Ülkemizde 6 Şubat 2023 tarihinde meydana gelen deprem felaketi ile birlikte 10 ilimizde çok ciddi yıkımlar ve kayıplar meydana gelmiştir. Öncelikle meydana gelen deprem nedeniyle hayatını kaybeden vatandaşlarımıza Allahtan rahmet, yakınlarına baş sağlığı, yaralılara ise acil şifalar diliyorum. Acımız çok büyük ancak birlik olursak hep birlikte yaralarımızı saracağımıza inanıyorum.

Yaşanan deprem felaketi ile deprem işçi işveren üçgeninde çalışma ve iş hayatı da son derece etkilendi. Deprem bölgesinde yer alan işyerlerinin hasara uğraması veyahut yıkılması nedeniyle faaliyetlerine devam edememeleri, gerek de işçilerin sağlık sorunları yaşamaları nedeniyle iş görme edimine devam edememeleri nedeniyle iş ilişkisinin nasıl devam edeceği konusunda akıllarda soru işaretleri oluştu. Bu yazımda siz sevgili okurlarıma deprem sonrası işçi ve işverenin haklarından bahsedeceğim.

Deprem Nedeniyle İşveren, İşçinin İş Akdini Feshedebilir Mi?

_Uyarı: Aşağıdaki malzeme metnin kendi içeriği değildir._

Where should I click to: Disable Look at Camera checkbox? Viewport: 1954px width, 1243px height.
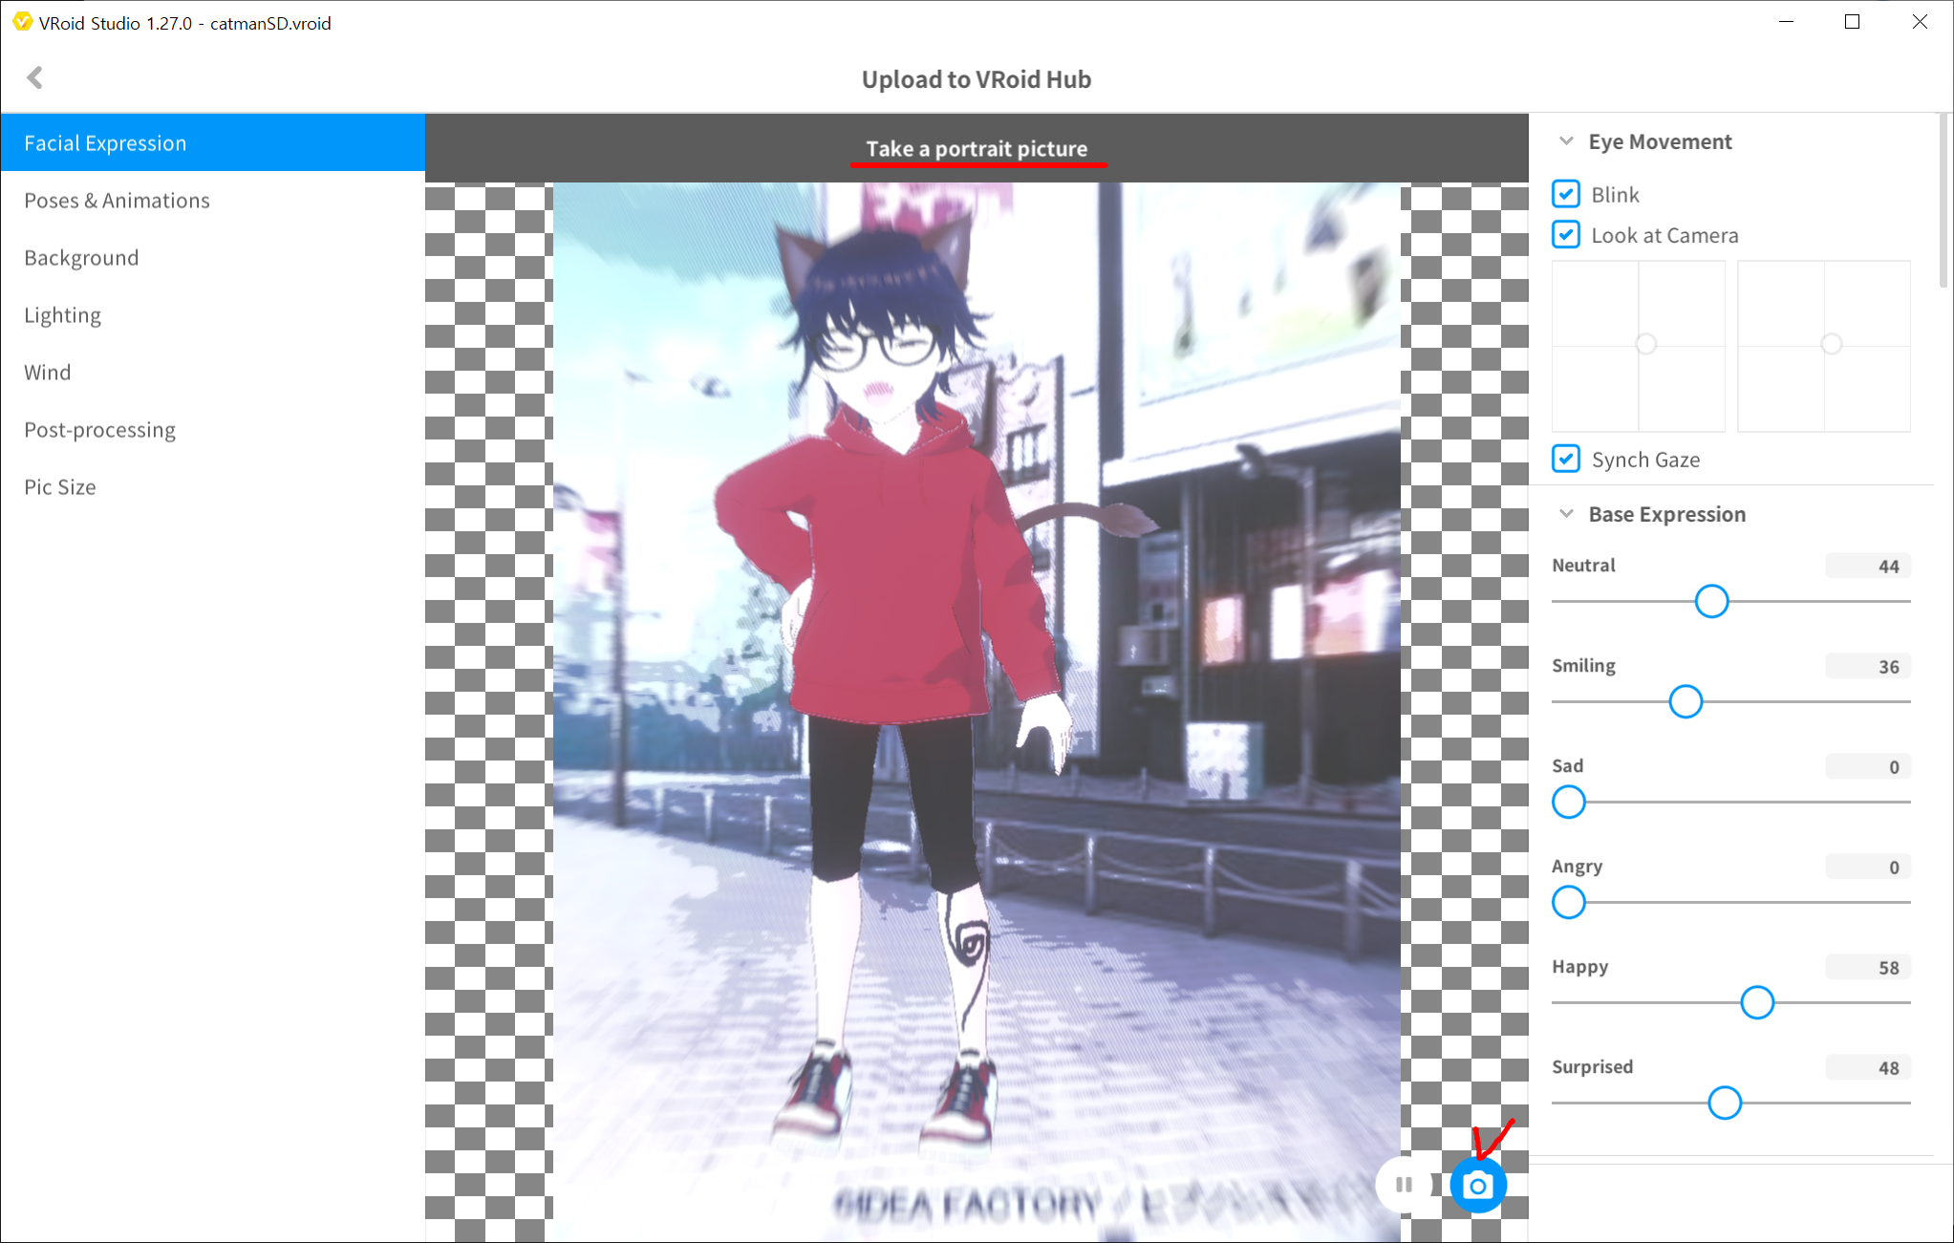pos(1565,235)
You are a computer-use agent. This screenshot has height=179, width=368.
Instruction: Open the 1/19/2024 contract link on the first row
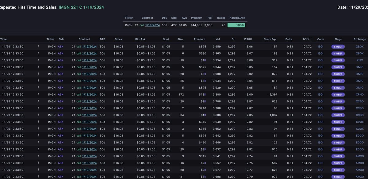click(x=89, y=46)
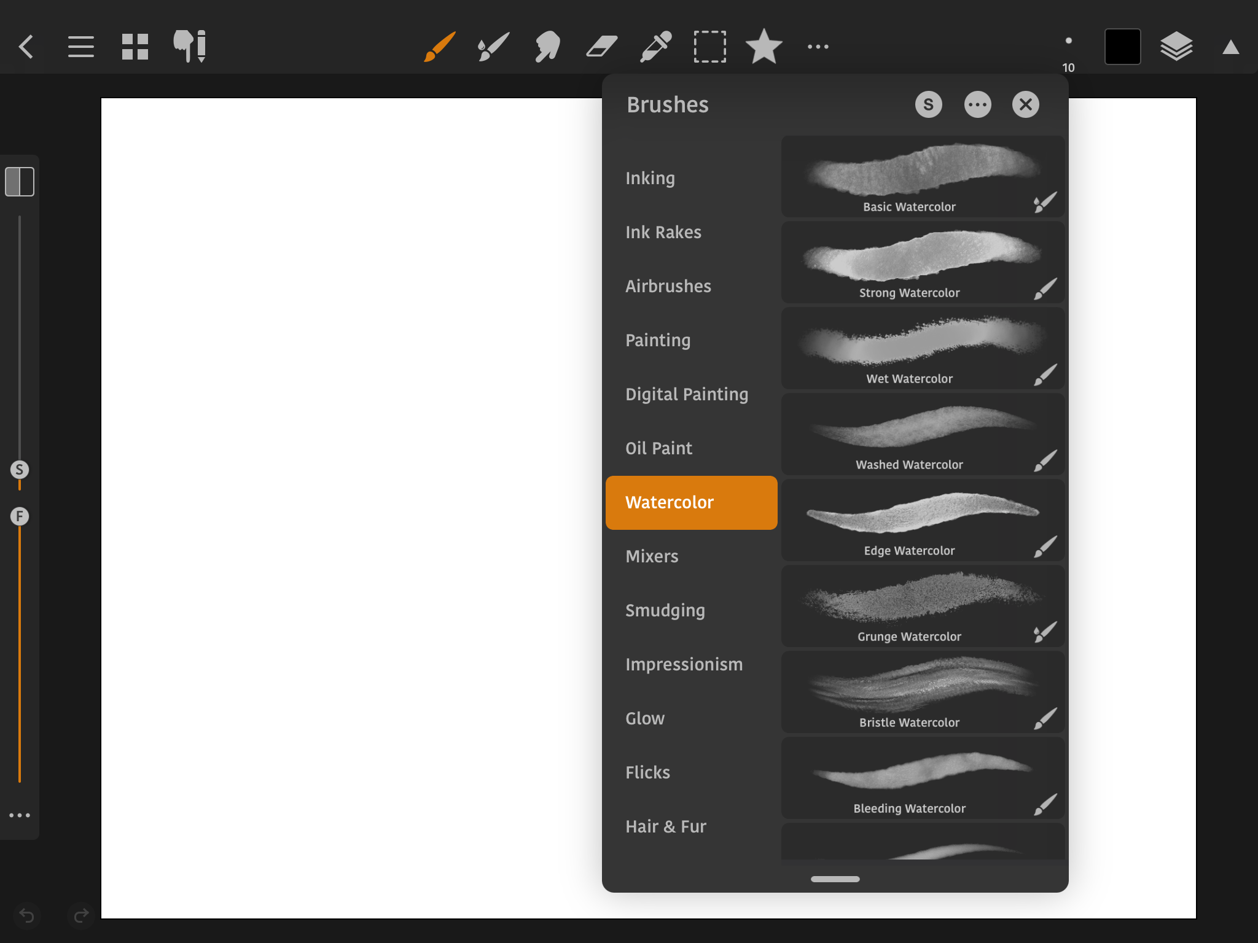Open the Favorites star
Image resolution: width=1258 pixels, height=943 pixels.
764,47
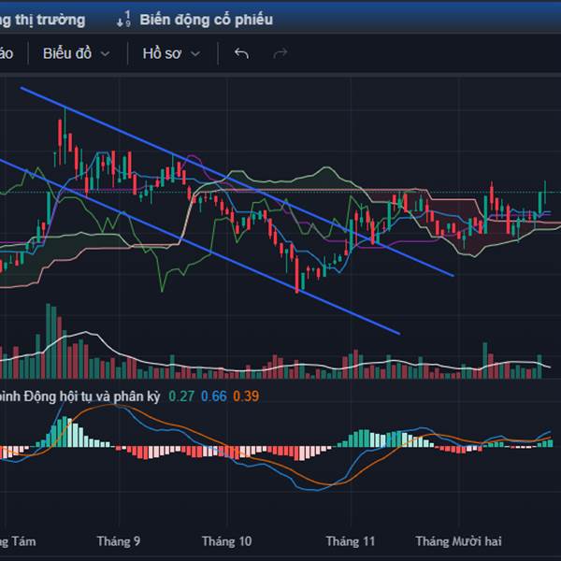
Task: Click the redo arrow icon
Action: pos(280,53)
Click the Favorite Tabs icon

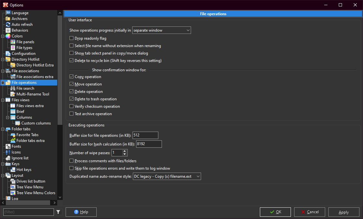pyautogui.click(x=13, y=135)
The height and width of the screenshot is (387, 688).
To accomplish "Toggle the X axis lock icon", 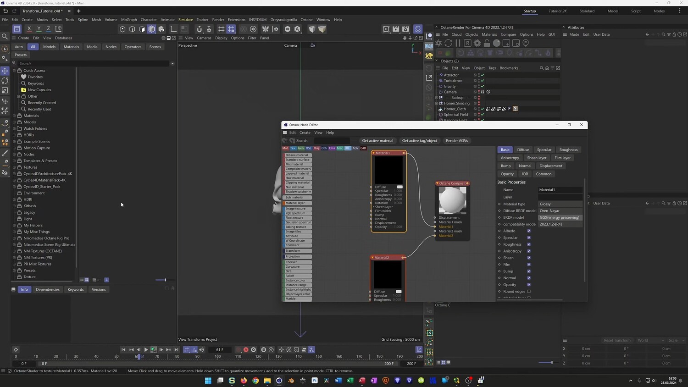I will [29, 29].
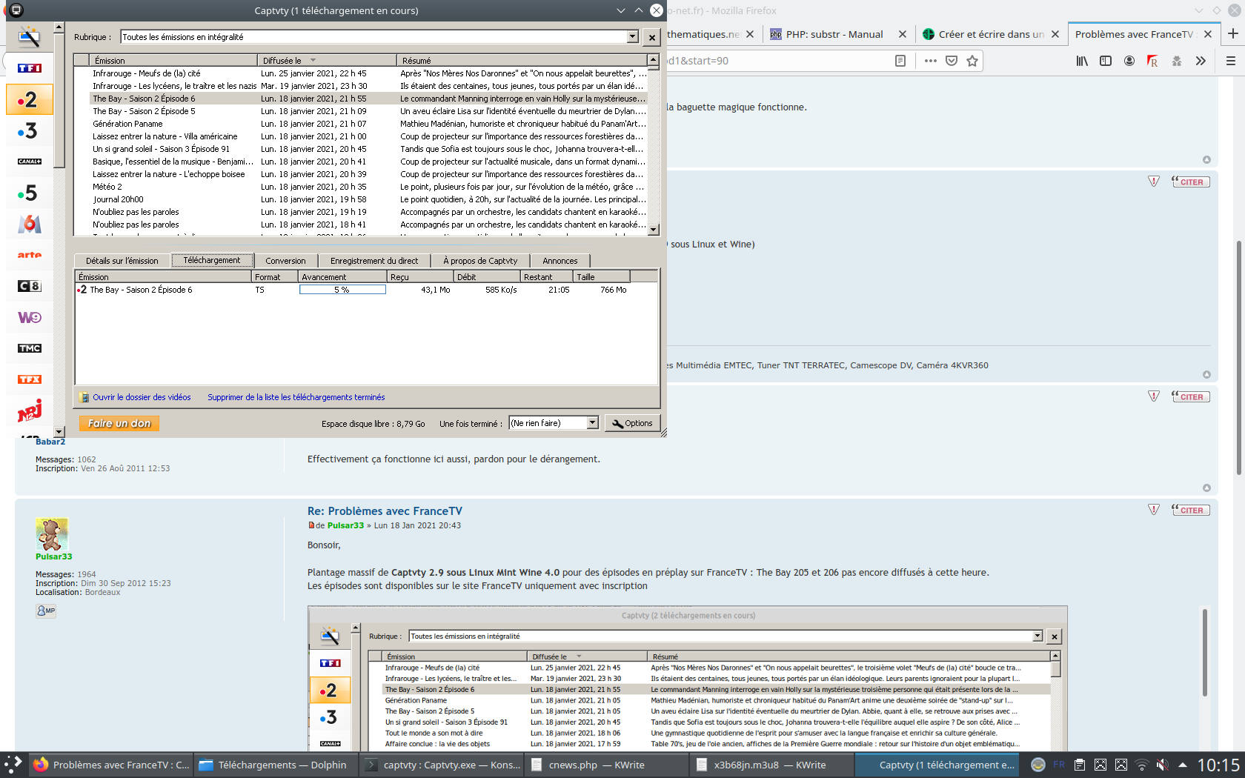Open Dolphin Téléchargements from the taskbar

coord(274,765)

Çalışma ve Sosyal Güvenlik mevzuatı bakımından ise 22.02.2023 tarihli ve 32112 sayılı Resmi Gazete’ de yayımlanan 125 Numaralı Olağanüstü Hal Kapsamında Çalışma Ve Sosyal Güvenlik Alanına İlişkin Alınan Tedbirlere Dair Cumhurbaşkanlığı Kararnamesi ile OHAL ilan edilen illerde kısa çalışma ödeneği ile nakdi ücret desteği uygulamalarına başlanmış ve OHAL süresince çalışanların hizmet veya iş sözleşmelerinin feshinde birtakım kısıtlamalar yürürlüğe girmiştir. Anılan Cumhurbaşkanı kararnamesi ile istihdamın korunmasına ilişkin tedbir olarak fesih yasağı getirilmiştir.

4857 sayılı İş Kanunu’nda geçerli sebeple fesih halleri de düzenlenmektedir.

Deprem sebebiyle ekonomik olarak zarar gören işveren de ekonomik sebeplere dayanarak, işçilerin ihbar ve kıdem tazminatlarını ödeyerek, iş akdini geçerli nedene dayanarak feshedebilir.

Deprem Sonrasında İşçi İş Akdini Feshedebilir Mi?

İş Sağlığı ve Güvenliği Kanunu’nun 10. maddesinde, “İşveren, iş sağlığı ve güvenliği yönünden risk değerlendirmesi yapmak veya yaptırmakla yükümlüdür” hükmü düzenlenmektedir.

6331 sayılı Kanun’un ‘’Çalışmaktan Kaçınma Hakkı’’ başlıklı 13. Maddesi uyarınca;

Ciddi ve yakın tehlike ile karşı karşıya kalan çalışanlar kurula, kurulun bulunmadığı işyerlerinde ise işverene başvurarak durumun tespit edilmesini ve gerekli tedbirlerin alınmasına karar verilmesini talep edebilir.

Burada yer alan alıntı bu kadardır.